For a detailed description of this see below and in the paper
[Semantic Parsing with Semi-Supervised Sequential Autoencoders](https://arxiv.org/abs/1609.09315),
Kočiský et al., EMNLP 2016.  Please cite the paper if you use this corpus in
your work.


### Bibtex

```
@inproceedings{emnlp16_kocisky,
author = {Tom\'a\v s Ko\v cisk\'y and G\'abor Melis and Edward Grefenstette and Chris Dyer and Wang Ling and Phil Blunsom and Karl Moritz Hermann},
title = {Semantic Parsing with Semi-Supervised Sequential Autoencoders},
url = {https://arxiv.org/abs/1609.09315},
booktitle = "Proceedings of the 2016 Conference on Empirical Methods in Natural Language Processing (EMNLP)",
year = "2016",
}
```


### GeoQuery Data

For GeoQuery, we fit a 3-gram Kneser-Ney model to the queries in the training
set and sample about 7 million queries from it.

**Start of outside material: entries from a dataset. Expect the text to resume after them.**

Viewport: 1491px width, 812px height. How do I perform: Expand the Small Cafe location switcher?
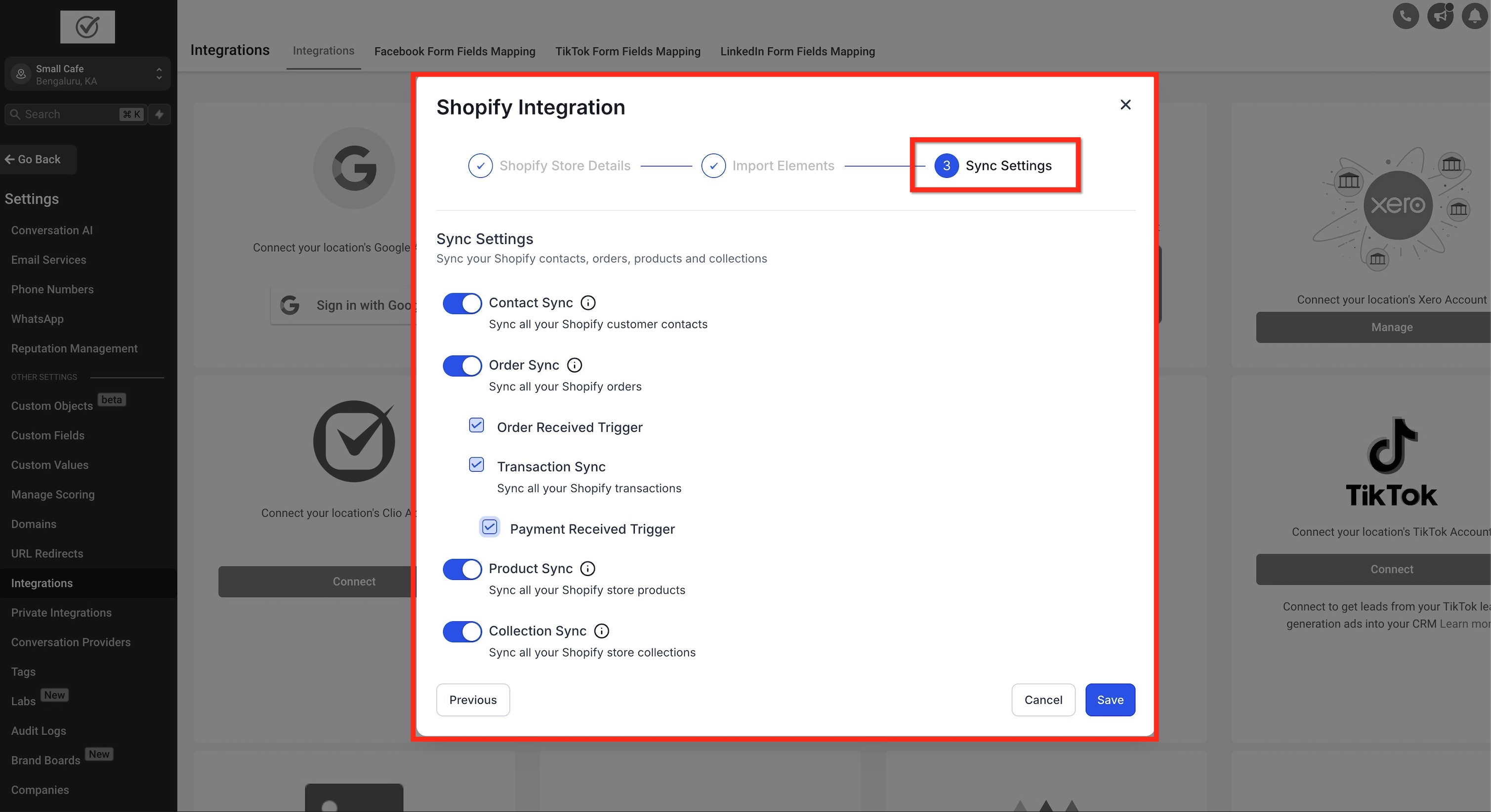[x=87, y=74]
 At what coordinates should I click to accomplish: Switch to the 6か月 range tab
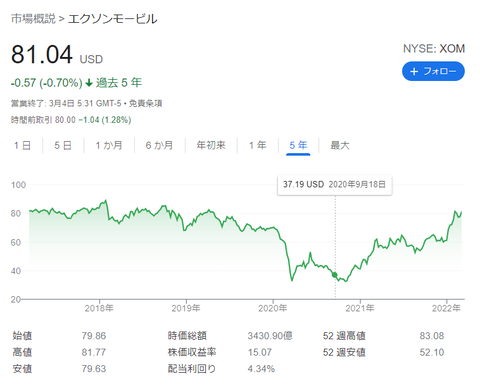(x=159, y=145)
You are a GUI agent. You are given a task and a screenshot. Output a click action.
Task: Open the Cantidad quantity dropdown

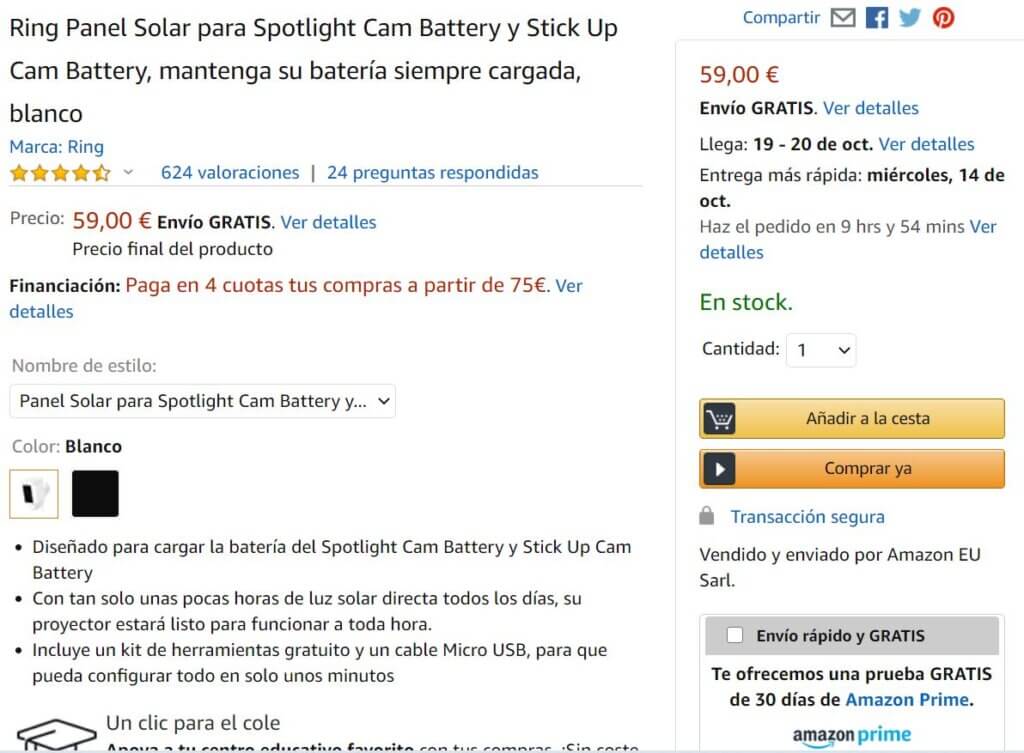[x=821, y=350]
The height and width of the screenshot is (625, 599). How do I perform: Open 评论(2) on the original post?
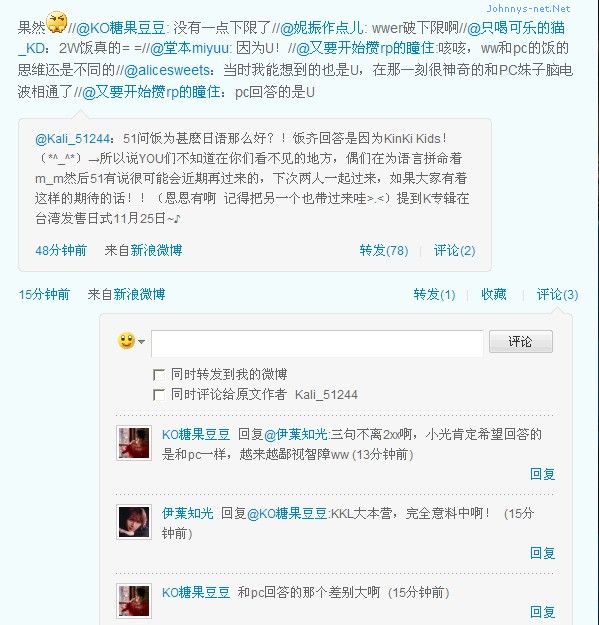(x=454, y=250)
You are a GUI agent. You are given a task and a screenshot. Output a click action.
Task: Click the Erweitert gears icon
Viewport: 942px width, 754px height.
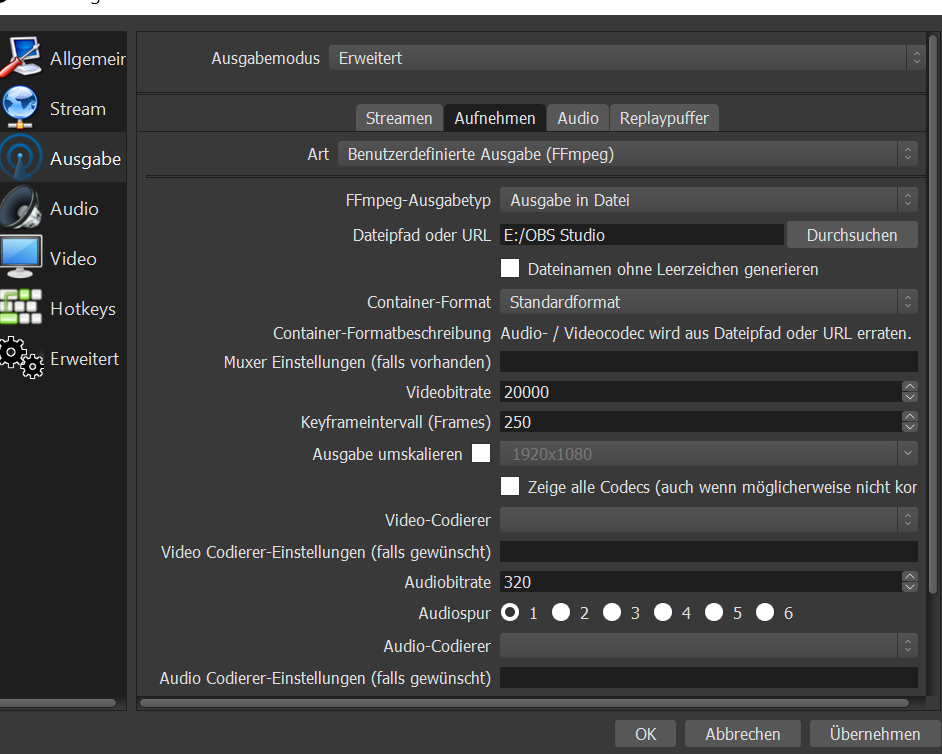[22, 358]
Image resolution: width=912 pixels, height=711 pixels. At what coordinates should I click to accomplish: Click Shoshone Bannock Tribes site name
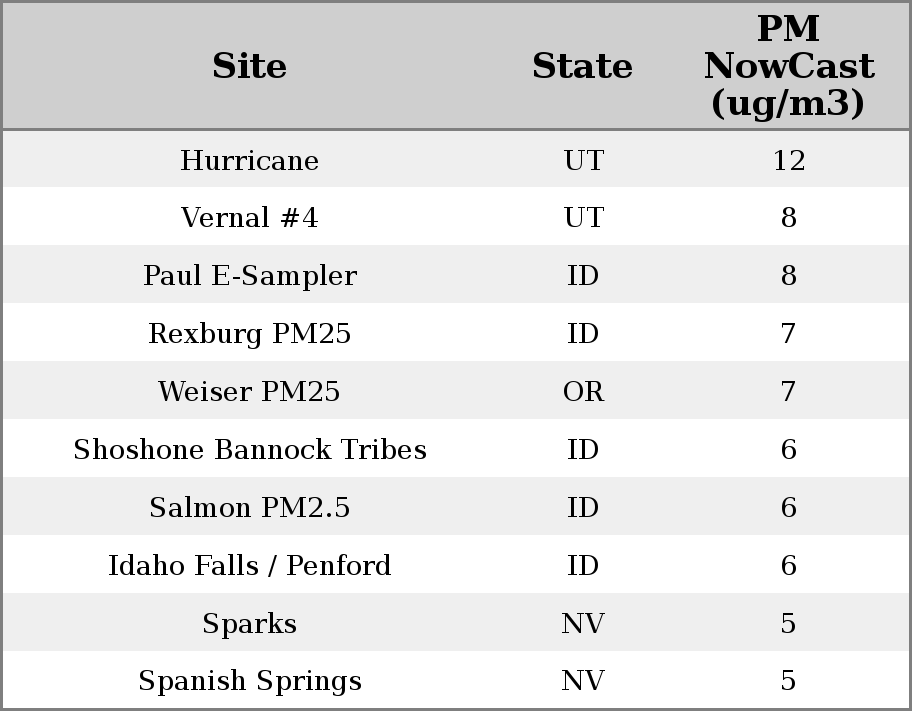[x=249, y=450]
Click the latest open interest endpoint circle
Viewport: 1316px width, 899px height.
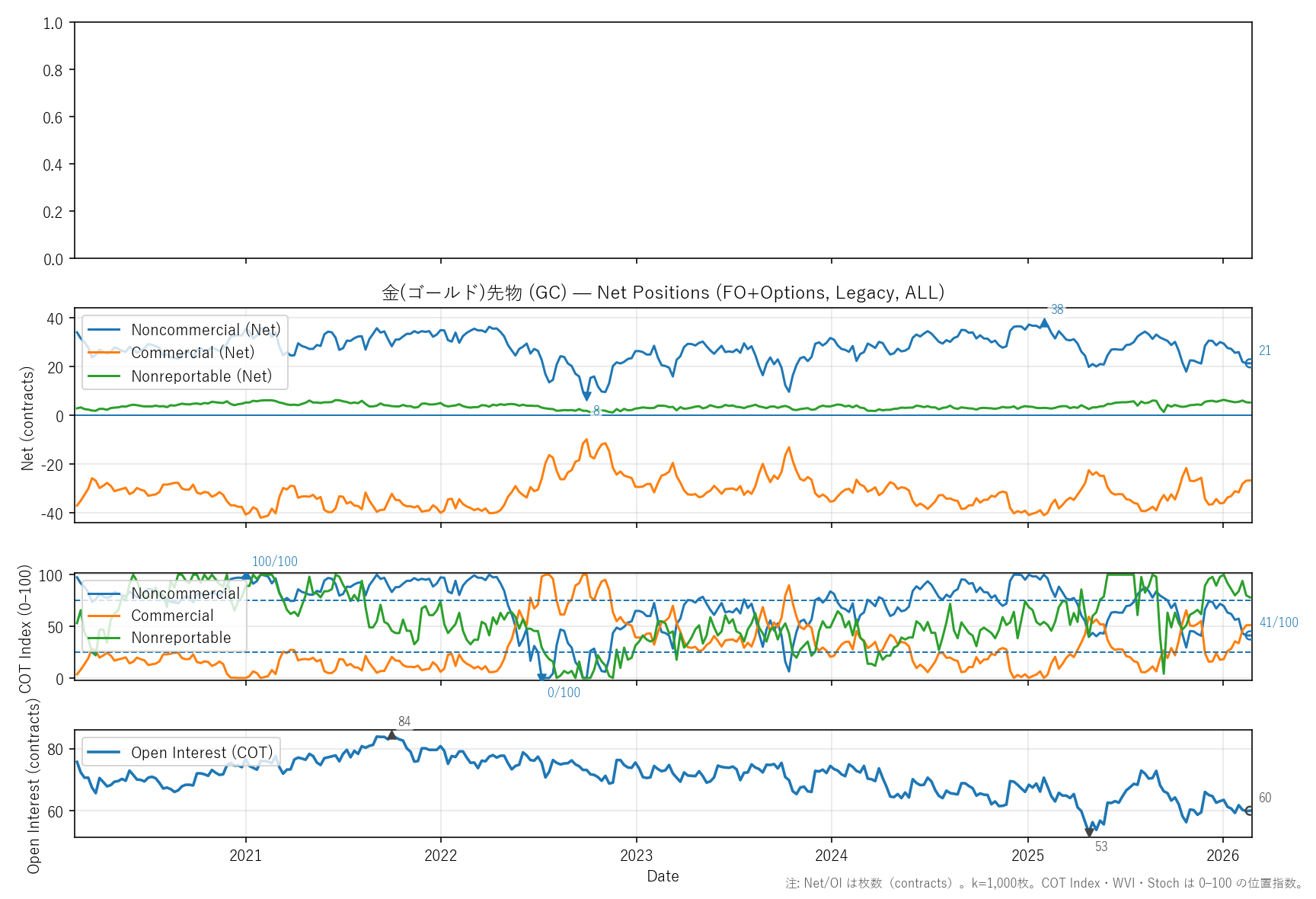tap(1250, 811)
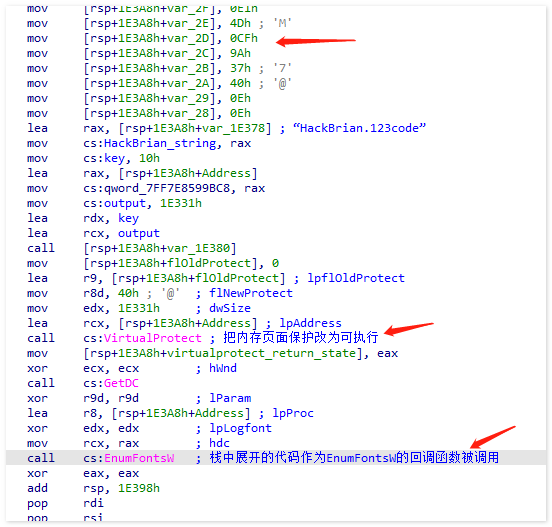This screenshot has width=552, height=527.
Task: Select the HackBrian_string variable name
Action: pyautogui.click(x=160, y=143)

We ensure that the sampled
queries are different from the training queries, but do not enforce validity.


### SAIL Data

For this task we hand designed a maze by trying to approximately replicate the
key statistics of the existing mazes (corridor lengths, number and types of
intersections, object distribution).

#### Path navigation action sequences

To approximate the distribution of instruction sequences that correspond to
utterances in the SAIL dataset, we selected randomly a starting point, an ending
point, and a starting and ending orientation in the hand-designed maze. We then
found the shortest action sequence between the two points. The sequence was then
segmented into roughly utterance-sized instructions using heuristic rules.